• _What is needed_
In the excerpt about Kehinde Wiley, which gallery is opening "An Economy of Grace"?

• _Excerpted text_
* * *

COURTESY OF KEHINDE WILEYWiley (far right) with his father (lower left), stepmother and half-siblings in Nigeria.
Unlike other artists, Wiley is not interested in art for art's sake. His work shares his lively sense of humor, and he believes it's important for African-American kids to see pictures of people who look like them on museum walls. And he continues to break down boundaries. He collaborated with Givenchy's Riccardo Tisci on his latest project, "An Economy of Grace," which will open at New York City's Sean Kelly Gallery this month. The two chose paintings from the Louvre to serve as inspiration for a series of portraits of African-Americans in couture gowns they designed. Wiley's work, now more than ever, pushes the lines between design and high art, reinventing classical portraiture for a contemporary world.
I think the central narrative of my early childhood had to do with growing up in a family where my mother had to raise six kids alone and do graduate school, while figuring out how to keep us from becoming products of the environment that we were living in. I grew up in South Central Los Angeles in the '80s, back when it just wasn't a cool scene. But my mother had the foresight to look for a number of projects that would keep us away from the streets.
One that was particularly fortuitous for me was called the Center for U.S./U.S.S.R. Initiatives. It was a program set up to create an educational exchange between American and Soviet youths, with the idea that there would be a sort of ping-pong politics style—so that perhaps Soviet children would become envious of our way of life. We had 50 American kids hanging out in the forest outside of St. Petersburg. We had to study Russian for the year, and we did art in the forest.
Most of the kids came from very well-heeled families. But my tuition for the program was covered by the Milken Family Foundation. Milken's contribution to my early development was seminal, in the sense that it opened the whole world up to me—the possibility of seeing other cultures, and envisioning a world beyond the confines of Los Angeles, certainly. It brought up race and different modes of language and expression.
When my mother was working her way through college, we kids helped her run her junk store. It was like "Sanford and Son." We'd go through the streets finding things, and people would donate things knowing that she would take them; we'd be pulling in old furniture and redoing it and selling it to people on the streets. Most of the clientele was Spanish and we learned to speak Spanish on the streets. A lot of the furniture had this really heightened, decorative, late–French Rococo, old-lady sensibility that was really annoying to me at the time. But I remember in later years feeling an affinity with the hyperdecorative because it had a sense of nostalgia, in a way.

* * *

• _Items_
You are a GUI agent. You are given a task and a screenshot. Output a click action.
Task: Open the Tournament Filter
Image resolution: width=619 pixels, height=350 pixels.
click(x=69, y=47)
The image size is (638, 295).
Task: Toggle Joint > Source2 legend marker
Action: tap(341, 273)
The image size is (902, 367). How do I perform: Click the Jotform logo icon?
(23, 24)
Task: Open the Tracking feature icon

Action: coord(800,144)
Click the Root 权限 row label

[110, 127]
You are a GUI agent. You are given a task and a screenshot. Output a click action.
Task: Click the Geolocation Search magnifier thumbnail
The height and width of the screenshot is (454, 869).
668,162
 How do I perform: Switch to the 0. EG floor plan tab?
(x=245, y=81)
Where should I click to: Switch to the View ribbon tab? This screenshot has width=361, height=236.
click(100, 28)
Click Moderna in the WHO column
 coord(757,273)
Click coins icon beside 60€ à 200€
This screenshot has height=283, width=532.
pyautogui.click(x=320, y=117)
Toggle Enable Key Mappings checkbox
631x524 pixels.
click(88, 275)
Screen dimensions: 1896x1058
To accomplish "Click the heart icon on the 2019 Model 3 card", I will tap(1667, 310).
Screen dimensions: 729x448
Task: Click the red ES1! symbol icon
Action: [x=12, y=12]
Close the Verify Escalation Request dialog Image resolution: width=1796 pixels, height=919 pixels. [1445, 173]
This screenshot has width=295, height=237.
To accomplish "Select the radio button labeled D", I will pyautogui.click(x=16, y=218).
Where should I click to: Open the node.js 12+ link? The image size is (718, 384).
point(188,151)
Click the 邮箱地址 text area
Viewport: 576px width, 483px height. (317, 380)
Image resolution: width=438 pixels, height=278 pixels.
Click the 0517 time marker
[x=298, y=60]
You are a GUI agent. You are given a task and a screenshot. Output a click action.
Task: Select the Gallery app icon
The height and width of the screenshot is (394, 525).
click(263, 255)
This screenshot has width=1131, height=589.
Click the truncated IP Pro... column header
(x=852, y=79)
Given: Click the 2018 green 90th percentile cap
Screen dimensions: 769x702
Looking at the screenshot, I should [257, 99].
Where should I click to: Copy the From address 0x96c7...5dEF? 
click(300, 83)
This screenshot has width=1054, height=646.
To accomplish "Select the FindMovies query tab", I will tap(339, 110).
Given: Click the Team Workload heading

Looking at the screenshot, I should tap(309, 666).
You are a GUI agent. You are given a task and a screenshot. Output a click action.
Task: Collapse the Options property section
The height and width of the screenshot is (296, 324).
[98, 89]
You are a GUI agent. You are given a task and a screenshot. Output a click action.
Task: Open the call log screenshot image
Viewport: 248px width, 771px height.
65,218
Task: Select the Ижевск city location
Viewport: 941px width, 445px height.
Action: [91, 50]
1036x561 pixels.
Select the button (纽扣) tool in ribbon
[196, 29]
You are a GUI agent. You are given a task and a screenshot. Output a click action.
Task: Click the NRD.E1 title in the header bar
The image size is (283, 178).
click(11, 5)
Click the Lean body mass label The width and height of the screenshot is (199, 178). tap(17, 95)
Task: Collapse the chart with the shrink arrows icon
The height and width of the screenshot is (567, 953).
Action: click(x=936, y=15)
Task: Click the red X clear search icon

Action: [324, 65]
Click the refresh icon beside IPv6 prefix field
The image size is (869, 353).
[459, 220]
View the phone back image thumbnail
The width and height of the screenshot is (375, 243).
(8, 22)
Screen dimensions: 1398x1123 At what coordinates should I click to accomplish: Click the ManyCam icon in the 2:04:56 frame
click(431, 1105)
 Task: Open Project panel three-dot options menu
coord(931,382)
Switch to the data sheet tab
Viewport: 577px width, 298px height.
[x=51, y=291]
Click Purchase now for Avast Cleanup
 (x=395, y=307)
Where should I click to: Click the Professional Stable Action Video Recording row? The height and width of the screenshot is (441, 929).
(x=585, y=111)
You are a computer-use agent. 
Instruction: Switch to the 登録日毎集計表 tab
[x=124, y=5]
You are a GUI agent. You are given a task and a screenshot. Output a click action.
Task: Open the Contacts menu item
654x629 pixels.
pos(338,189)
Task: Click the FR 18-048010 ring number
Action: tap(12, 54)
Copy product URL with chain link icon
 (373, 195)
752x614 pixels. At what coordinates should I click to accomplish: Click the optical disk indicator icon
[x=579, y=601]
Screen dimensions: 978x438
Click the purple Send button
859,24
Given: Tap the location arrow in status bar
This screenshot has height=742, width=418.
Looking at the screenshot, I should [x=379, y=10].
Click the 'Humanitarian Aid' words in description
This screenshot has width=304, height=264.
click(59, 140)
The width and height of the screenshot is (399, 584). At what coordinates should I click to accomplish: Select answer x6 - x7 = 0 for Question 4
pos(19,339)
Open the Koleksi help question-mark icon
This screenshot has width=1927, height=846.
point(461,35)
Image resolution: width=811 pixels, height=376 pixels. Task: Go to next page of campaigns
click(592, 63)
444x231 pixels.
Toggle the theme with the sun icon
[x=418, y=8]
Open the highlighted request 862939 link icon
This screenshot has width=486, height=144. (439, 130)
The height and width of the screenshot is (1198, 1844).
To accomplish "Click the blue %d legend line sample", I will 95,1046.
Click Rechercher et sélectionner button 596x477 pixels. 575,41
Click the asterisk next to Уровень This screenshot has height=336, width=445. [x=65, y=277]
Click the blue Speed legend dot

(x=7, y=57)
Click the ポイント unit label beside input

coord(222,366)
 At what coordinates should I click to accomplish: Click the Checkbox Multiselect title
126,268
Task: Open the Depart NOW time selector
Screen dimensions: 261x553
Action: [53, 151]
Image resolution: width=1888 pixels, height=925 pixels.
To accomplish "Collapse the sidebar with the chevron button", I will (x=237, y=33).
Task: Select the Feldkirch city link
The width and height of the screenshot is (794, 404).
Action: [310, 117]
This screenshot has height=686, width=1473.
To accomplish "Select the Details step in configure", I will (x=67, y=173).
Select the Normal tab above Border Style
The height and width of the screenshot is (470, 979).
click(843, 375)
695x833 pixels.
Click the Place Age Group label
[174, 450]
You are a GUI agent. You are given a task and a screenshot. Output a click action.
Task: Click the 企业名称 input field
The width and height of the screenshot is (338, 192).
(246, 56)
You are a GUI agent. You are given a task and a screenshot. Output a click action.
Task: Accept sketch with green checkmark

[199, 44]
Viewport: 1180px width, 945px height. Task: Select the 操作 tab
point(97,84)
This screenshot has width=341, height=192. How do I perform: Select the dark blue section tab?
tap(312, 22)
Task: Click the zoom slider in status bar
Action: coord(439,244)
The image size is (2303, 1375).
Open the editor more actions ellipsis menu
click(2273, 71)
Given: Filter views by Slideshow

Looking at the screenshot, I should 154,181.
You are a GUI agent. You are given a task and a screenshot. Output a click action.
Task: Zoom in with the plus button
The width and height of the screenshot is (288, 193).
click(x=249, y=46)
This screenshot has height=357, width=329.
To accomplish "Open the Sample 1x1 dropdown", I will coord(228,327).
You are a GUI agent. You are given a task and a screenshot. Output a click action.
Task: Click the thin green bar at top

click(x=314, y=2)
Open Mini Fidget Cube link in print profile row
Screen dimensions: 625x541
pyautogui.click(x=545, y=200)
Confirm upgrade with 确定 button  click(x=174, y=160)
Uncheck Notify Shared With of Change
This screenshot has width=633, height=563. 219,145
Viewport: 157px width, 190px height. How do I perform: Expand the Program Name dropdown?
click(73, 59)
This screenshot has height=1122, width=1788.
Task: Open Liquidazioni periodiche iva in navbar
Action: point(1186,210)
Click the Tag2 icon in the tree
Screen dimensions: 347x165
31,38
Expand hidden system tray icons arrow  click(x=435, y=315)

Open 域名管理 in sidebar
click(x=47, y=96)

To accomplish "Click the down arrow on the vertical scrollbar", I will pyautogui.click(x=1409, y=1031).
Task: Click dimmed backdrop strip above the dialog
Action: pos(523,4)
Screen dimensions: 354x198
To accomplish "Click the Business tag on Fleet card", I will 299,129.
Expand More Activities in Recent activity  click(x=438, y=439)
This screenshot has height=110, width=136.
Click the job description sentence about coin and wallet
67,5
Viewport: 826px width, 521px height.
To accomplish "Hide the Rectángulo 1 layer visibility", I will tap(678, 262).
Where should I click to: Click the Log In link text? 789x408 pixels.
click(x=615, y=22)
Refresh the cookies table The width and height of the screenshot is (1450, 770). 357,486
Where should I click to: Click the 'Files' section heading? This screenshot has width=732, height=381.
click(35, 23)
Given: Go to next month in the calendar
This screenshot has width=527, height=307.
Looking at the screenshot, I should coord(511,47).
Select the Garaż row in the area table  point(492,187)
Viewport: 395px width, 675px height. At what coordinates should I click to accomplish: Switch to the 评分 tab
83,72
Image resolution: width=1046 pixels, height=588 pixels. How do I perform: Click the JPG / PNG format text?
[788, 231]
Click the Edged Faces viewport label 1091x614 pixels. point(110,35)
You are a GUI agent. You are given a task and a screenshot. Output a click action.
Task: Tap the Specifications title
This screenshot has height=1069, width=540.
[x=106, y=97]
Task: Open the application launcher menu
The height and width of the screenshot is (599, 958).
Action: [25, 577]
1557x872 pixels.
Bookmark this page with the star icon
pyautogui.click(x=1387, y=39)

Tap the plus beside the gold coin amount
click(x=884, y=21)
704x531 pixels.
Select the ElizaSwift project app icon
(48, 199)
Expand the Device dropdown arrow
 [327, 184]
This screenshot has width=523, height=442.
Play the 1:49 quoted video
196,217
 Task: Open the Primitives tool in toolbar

* * *

• _Reply to the task_
The Sean Kelly Gallery in New York City.